There are at least two other possible bottlenecks. One possible bottleneck is communication overhead or lag. If there are blocking operations occurring, such as with mailbox reads and writes, that could explain the performance issue. The other possible bottleneck is that the PPE is still doing too much work! While it might seem that the PPE is barely doing anything except issuing instructions, there's still the matter of copying data into and out of the data buffers. That's taking a noticeable amount of time. Can that time be eliminated? With the shuffling algorithm now occurring entirely on the SPE, the answer is a very definite maybe.
As an experiment, comment out the chunk of code that copied data back in from the SPE. The net result? A factor of 20 increase in runtime! A quick examination doesn't explain this one, but a guess would be that future iterations were working with garbled data sets, which caused floating point exception handlers to get invoked on the SPE. On the other hand, disabling the code to copy points to the outgoing data buffer trimmed about 10% off the program's runtime. Assuming comparable results, this suggests that the PPE is spending at least 40% of its time copying data to or from those buffers. That's pretty bad.
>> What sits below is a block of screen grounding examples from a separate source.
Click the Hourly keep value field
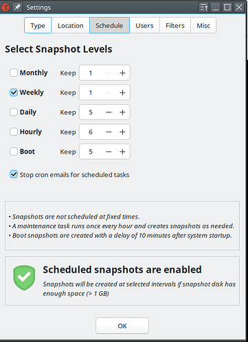Screen dimensions: 248x342 pyautogui.click(x=91, y=132)
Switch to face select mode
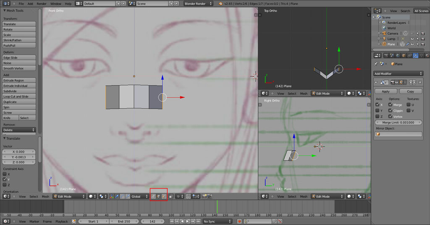 (164, 196)

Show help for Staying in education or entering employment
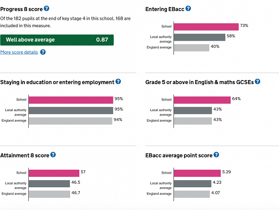[x=118, y=82]
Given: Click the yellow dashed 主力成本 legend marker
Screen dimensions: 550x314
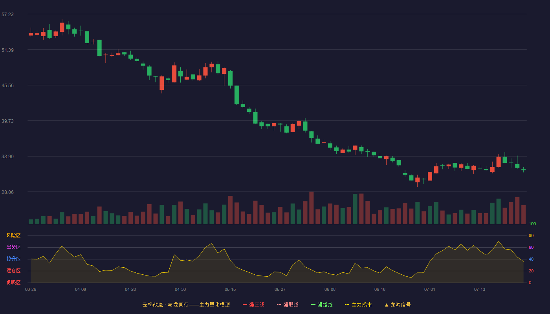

What if you revise the code to work on the data sets directly rather than
copying them into buffers? The first issue is the requirement for 16-byte
alignment. As long as CHUNKSIZE is an even number, the
data sent to the SPEs will always be aligned on a 16-byte boundary (assuming the
point arrays are aligned). Data retrieved from the SPEs, however, is vulnerable to
an off-by-one error. If 16 points are sent to the SPEs, those 16 points only
define 15 line segments. So, if the fractal pattern being generated has 3 line
segments, the last 3 values the SPE generates are nonsense because they are
filled in instead from the next chunk processed. That means that if the first
chunk was 16-byte aligned, the next chunk will be misaligned by 8 bytes. Of
course, if the fractal has an even number of line segments, all is well.
The other problem is the overhead of creating and deleting tens of thousands of shared memory blocks. This seems likely to be computationally expensive and bug-prone. For now, it's up to you to look into this issue.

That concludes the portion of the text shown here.